Un Boeing 737-7K9 d’Asky à l’aéroport international de Lomé-Tokoin. © M.Torres/Travel-Images/Getty Images

Entreprise privée, la compagnie ouest-africaine échappe à la tutelle politique dont souffrent ses consœurs. Mais le prix à payer en temps de crise est colossal.

En juillet 2020, le gouvernement ivoirien, actionnaire à 58 % du pavillon national, a accordé une aide de 14 milliards de F CFA (plus de 21 millions d’euros) à Air Côte d’Ivoire pour l’aider à faire face à la crise sanitaire. À Dakar, ce sont 68 millions d’euros qui ont été mobilisés en faveur de la compagnie nationale Air Sénégal, que l’État possède à 100 %.

Rien de tel à Lomé pour Asky : avec son statut privé, « la compagnie panafricaine » se retrouve en revanche davantage livrée à elle-même en temps de crise.

Les pertes enregistrées en 2020 s’élèvent à 10 milliards de dollars à l’échelle du continent

Ce n’est pourtant pas faute d’avoir sollicité des aides. Banque mondiale, BAD, banques… « Nous avons frappé à toutes les portes, entrepris toutes les démarches possibles et imaginables, sans succès pour l’instant », témoigne le Camerounais Nowel Ngala, directeur commercial de l’entreprise, sollicité par Jeune Afrique.

Cinq mois de quasi black-out

Pourtant Asky a bel et bien, comme ses consœurs du continent, été frappée par la crise, qui a durement affecté l’ensemble de l’industrie aérienne mondiale : selon l’Association internationale du transport aérien (IATA), bien que les compagnies africaines aient affiché les performances les plus résilientes du monde, leur revenu passager-kilomètre payant a tout de même dégringolé de 63,9 % entre janvier 2019 et janvier 2021.

L’Association africaine des compagnies aériennes (Afraa) évalue à 10 milliards de dollars les pertes enregistrées en 2020 à l’échelle du continent.
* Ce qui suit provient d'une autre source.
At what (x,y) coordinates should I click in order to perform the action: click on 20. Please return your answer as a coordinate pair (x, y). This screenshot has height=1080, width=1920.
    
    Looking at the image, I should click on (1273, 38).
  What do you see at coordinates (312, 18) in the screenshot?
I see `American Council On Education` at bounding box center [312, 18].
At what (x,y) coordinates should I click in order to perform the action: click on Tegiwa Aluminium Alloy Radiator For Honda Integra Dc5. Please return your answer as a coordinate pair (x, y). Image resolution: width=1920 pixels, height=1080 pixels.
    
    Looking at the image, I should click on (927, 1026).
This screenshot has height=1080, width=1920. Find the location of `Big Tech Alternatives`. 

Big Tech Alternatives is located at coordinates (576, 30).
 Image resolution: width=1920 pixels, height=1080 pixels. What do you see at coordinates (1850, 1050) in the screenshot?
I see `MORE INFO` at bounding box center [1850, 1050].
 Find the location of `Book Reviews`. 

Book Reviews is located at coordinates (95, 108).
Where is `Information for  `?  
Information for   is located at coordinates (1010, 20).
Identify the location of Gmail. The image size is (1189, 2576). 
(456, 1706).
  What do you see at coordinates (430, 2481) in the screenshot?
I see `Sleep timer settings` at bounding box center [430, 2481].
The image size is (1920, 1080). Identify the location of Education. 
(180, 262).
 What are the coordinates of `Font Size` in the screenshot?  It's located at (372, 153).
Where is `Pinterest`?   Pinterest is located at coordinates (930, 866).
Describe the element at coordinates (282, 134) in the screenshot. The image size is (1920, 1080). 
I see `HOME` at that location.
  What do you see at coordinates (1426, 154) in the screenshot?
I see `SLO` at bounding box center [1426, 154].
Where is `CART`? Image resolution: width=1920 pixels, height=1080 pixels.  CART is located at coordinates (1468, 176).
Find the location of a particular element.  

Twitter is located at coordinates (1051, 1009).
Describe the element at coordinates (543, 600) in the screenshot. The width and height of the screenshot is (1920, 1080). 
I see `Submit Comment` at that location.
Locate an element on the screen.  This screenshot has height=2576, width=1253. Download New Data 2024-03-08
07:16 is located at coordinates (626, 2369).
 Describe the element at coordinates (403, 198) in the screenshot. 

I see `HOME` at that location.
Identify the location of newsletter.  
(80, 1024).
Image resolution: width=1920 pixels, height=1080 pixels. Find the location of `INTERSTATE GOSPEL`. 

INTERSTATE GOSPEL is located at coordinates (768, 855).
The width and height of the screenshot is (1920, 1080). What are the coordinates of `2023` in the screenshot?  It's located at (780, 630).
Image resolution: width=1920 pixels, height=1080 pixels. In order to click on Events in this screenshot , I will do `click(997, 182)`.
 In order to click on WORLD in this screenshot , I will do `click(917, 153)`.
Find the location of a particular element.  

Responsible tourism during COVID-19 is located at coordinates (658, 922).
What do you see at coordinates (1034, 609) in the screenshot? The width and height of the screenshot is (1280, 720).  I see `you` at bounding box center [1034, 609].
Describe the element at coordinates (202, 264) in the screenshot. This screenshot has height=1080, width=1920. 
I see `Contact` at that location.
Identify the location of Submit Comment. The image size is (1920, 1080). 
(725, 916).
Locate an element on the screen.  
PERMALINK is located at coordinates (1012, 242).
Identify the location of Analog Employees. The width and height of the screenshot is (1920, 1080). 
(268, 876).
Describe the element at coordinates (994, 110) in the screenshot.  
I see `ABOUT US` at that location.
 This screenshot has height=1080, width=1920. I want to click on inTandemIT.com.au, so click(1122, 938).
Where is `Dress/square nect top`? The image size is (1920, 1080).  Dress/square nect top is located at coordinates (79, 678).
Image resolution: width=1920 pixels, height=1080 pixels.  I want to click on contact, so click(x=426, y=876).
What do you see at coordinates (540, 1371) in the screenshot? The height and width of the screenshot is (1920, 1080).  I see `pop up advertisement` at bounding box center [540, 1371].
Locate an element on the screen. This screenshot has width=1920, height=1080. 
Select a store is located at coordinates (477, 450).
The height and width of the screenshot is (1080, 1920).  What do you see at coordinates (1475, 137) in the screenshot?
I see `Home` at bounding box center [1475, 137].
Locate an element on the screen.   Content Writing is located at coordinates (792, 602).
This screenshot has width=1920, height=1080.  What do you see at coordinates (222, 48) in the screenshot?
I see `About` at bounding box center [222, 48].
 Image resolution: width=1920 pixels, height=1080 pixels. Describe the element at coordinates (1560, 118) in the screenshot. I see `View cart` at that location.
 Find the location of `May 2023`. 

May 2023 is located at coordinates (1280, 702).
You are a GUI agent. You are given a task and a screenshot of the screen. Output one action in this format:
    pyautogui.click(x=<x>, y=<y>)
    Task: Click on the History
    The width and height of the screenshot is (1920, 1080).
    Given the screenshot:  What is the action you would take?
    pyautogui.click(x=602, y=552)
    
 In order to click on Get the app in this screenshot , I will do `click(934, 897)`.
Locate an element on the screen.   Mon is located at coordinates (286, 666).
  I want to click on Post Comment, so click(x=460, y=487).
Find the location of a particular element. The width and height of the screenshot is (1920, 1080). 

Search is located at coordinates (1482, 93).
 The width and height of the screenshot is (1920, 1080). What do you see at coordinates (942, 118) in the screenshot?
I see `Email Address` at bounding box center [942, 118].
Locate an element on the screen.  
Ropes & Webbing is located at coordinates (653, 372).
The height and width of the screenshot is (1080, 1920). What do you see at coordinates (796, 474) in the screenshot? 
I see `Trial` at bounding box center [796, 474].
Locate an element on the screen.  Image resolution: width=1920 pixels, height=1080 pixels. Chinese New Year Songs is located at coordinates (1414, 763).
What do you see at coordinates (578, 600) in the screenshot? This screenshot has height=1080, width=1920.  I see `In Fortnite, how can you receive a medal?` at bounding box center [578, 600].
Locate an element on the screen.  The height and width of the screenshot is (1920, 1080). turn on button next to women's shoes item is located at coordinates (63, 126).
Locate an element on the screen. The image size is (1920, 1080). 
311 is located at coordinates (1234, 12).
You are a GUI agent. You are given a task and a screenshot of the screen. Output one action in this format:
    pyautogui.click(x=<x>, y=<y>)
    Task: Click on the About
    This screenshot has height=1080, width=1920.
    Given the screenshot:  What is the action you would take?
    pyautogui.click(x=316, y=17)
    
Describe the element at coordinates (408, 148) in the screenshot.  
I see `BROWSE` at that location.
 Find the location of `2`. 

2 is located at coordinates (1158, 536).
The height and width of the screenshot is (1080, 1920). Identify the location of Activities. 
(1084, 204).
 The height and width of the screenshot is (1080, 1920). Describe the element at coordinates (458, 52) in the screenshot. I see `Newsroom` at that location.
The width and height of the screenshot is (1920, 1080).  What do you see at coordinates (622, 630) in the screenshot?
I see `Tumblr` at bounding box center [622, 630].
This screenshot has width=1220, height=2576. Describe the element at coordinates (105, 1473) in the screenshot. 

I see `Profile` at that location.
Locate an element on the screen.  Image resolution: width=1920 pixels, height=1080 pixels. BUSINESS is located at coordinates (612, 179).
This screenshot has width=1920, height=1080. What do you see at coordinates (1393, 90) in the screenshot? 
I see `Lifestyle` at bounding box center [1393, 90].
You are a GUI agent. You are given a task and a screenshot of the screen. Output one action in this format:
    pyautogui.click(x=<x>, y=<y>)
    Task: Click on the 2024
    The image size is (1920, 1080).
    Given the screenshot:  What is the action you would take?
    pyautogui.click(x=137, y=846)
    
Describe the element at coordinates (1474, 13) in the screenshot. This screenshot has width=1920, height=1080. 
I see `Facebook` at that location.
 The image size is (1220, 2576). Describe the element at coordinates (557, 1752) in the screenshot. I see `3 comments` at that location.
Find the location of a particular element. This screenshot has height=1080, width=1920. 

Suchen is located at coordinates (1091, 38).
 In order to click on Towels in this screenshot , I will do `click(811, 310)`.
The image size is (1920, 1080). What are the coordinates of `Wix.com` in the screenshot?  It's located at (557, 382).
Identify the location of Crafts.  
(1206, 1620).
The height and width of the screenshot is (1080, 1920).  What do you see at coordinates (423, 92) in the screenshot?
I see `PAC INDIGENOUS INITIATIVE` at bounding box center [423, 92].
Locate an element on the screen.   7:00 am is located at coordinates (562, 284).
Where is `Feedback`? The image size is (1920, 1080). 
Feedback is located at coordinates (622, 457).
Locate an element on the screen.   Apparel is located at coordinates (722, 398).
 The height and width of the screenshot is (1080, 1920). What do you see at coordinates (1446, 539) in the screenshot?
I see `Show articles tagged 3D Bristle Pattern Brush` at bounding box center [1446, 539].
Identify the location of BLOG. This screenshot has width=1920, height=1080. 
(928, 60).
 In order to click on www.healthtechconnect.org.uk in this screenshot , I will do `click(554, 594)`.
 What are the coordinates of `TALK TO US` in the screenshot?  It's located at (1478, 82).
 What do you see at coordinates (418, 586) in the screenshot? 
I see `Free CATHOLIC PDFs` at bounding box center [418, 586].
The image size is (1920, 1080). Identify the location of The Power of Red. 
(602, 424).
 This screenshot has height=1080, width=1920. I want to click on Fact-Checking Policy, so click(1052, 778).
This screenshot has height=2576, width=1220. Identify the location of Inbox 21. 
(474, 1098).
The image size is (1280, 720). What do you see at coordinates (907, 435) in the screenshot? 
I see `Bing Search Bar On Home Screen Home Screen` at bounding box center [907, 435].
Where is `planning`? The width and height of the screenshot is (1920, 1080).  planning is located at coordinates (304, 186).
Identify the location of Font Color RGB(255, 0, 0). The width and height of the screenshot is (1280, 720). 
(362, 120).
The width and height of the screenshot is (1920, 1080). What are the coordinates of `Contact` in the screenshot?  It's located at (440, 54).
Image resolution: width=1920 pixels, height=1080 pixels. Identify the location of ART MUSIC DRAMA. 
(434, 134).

Il n’y aura pas de retour à la normale pour le secteur avant 2024

Pour ce qui est d’Asky, après un black-out quasi total entre les mois de mars et d’août 2020 – avec seulement des opérations d’affrètement pour l’ONU en Afrique de l’Ouest, mobilisant trois avions depuis Accra, et des vols cargo pour acheminer du matériel de soutien Covid en Afrique de l’Ouest – la compagnie a connu une timide reprise, tournant à 27 % de ses capacités en septembre et octobre.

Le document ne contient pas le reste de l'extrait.